Valerie miró fijamente a Randall, y sus ojos se comenzaron a llenar de lágrimas tras aquellos grandes anteojos.

—No, no es eso —dijo ella con voz entrecortada.

—Entonces, ¿puede usted decirme qué es?

—No puedo; en verdad no puedo, señor Randall. Le he dado mi palabra, y Florian lo es todo para mí.

—¿No cree usted que él se interesaría en Resurrección Dos?

—Lo que importa no es lo que yo crea, señor Randall. Si de mí dependiera, lo tendría dentro del proyecto en dos minutos, puesto que ése es justamente el tipo de actividad que a él le gusta. Eso es lo que a él le interesa más que ninguna otra cosa en la vida, y para lo cual es tan eficiente.

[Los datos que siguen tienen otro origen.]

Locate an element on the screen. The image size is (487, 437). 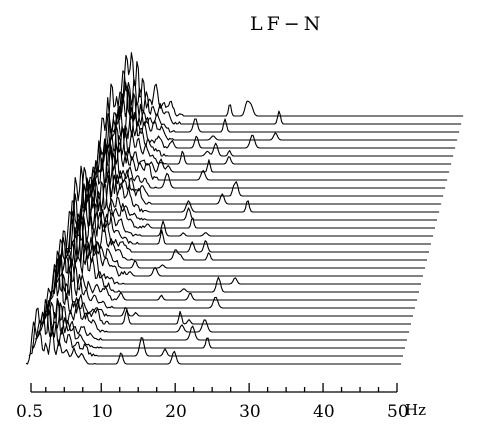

El ver terminado este trabajo le ayudaría también a él, pero yo no puedo decirle qué es lo que más le conviene.

—Puede intentarlo.

Valerie sacó un pañuelo del bolsillo de su bata y se lo llevó a la nariz.

—Oh, no sé; no sé si me atreveré.

—Entonces, permítame que yo lo intente.

—¿Usted? —dijo ella asombrada ante tal sugerencia—. Yo… yo dudo que Florian reciba a alguien.

—Él no recibiría al doctor Jeffries, para lo cual podría tener sus razones; pero yo soy alguien más. Yo respeto al doctor Knight
y
lo necesito.

Valerie le guiñó un ojo.

—Supongo que no hay nada que perder —dijo ella con titubeos—. Yo desde luego quiero que él esté con usted en Amsterdam, por su propio bien —la actitud de decisión se reflejó en su rechoncho rostro—. Sí —agregó—. Trataré de hacer que lo reciba. ¿Tiene usted papel y lápiz?